» **CHALLENGE 1**: Write out a span of the rows below as a numbered list, skipping blank lines. Begin at the line that contains "Screen dimensions: 977x510", stop after the line that contains "point(468,235)", and leave out the pictures.

One of the most obvious opportunities I can see right now

August 5, 2011
Vilnius, Lithuania

Fridays are normally the days I like to engage in a light-hearted Q&A, answering subscriber questions on a variety of topics ranging from libertarian philosophy to exotic international travel to investment insights.

Given the meltdown that we witnessed yesterday, however, I wanted to take a moment to cut through the BS and point out some simple truths for you.

First, it’s interesting that the US government was largely silent on yesterday’s market carnage. The Treasury had no official comment, and the White House had no official comment.

Nobody wanted to touch it… let alone admit that the embarrassing debt saga coupled with the dismal performance of the government’s economic growth initiatives has caused a widespread loss of confidence. That would certainly have been a party-pooper on Obama’s 50th.

» **CHALLENGE 2**: Translate this sentence from the newsletter above into Spanish: "The Treasury had no official comment, and the White House had no official comment."

» **INPUT DATA**:
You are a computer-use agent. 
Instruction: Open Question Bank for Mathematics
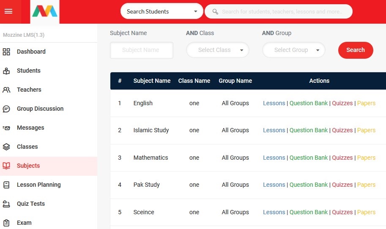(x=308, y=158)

==

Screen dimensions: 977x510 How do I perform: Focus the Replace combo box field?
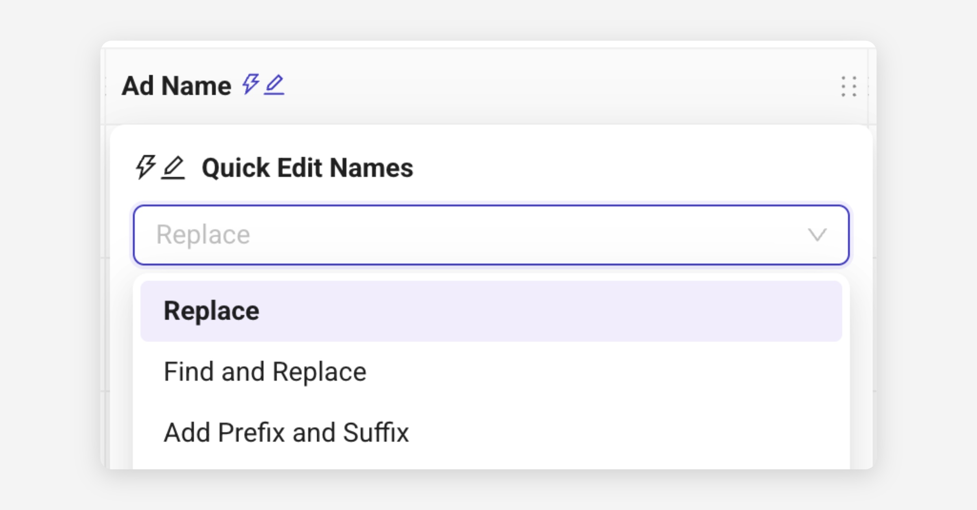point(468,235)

* * *

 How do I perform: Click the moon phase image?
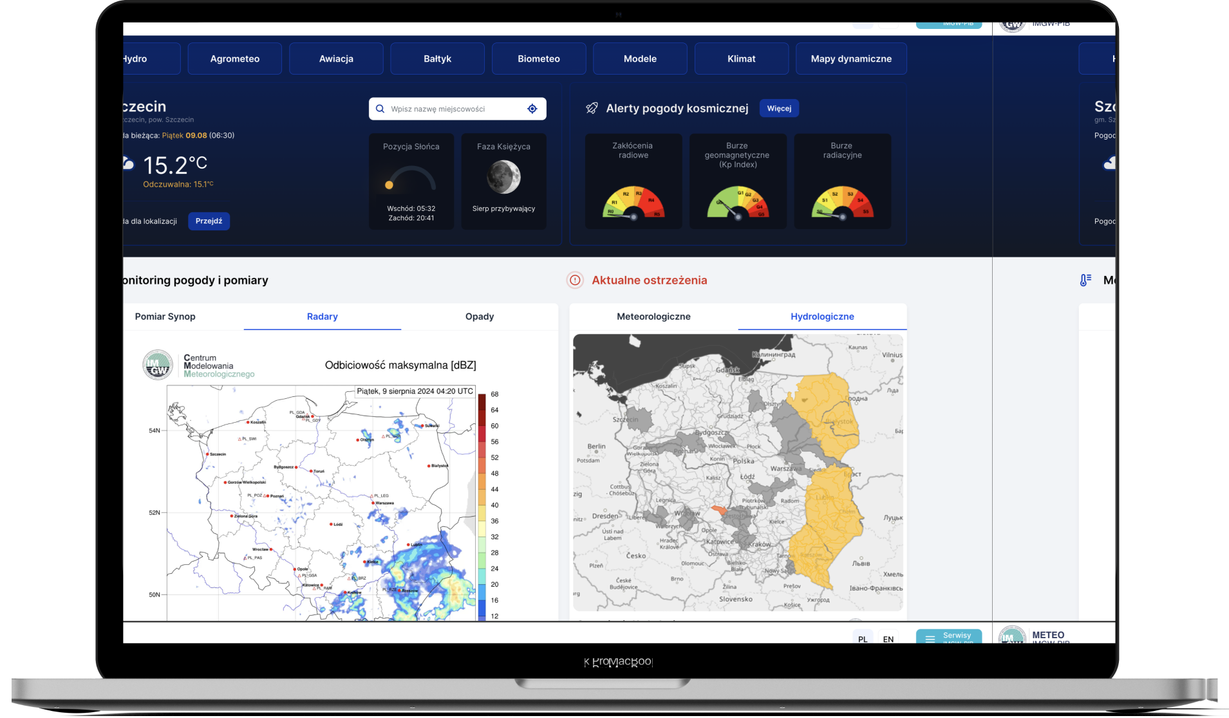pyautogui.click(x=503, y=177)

» **FINAL RESULT 1**:
1. Screen dimensions: 977x510 How do I perform: Focus the Replace combo box field?
2. point(468,235)

» **FINAL RESULT 2**: El Tesoro no hizo ningún comentario oficial, y la Casa Blanca no hizo ningún comentario oficial.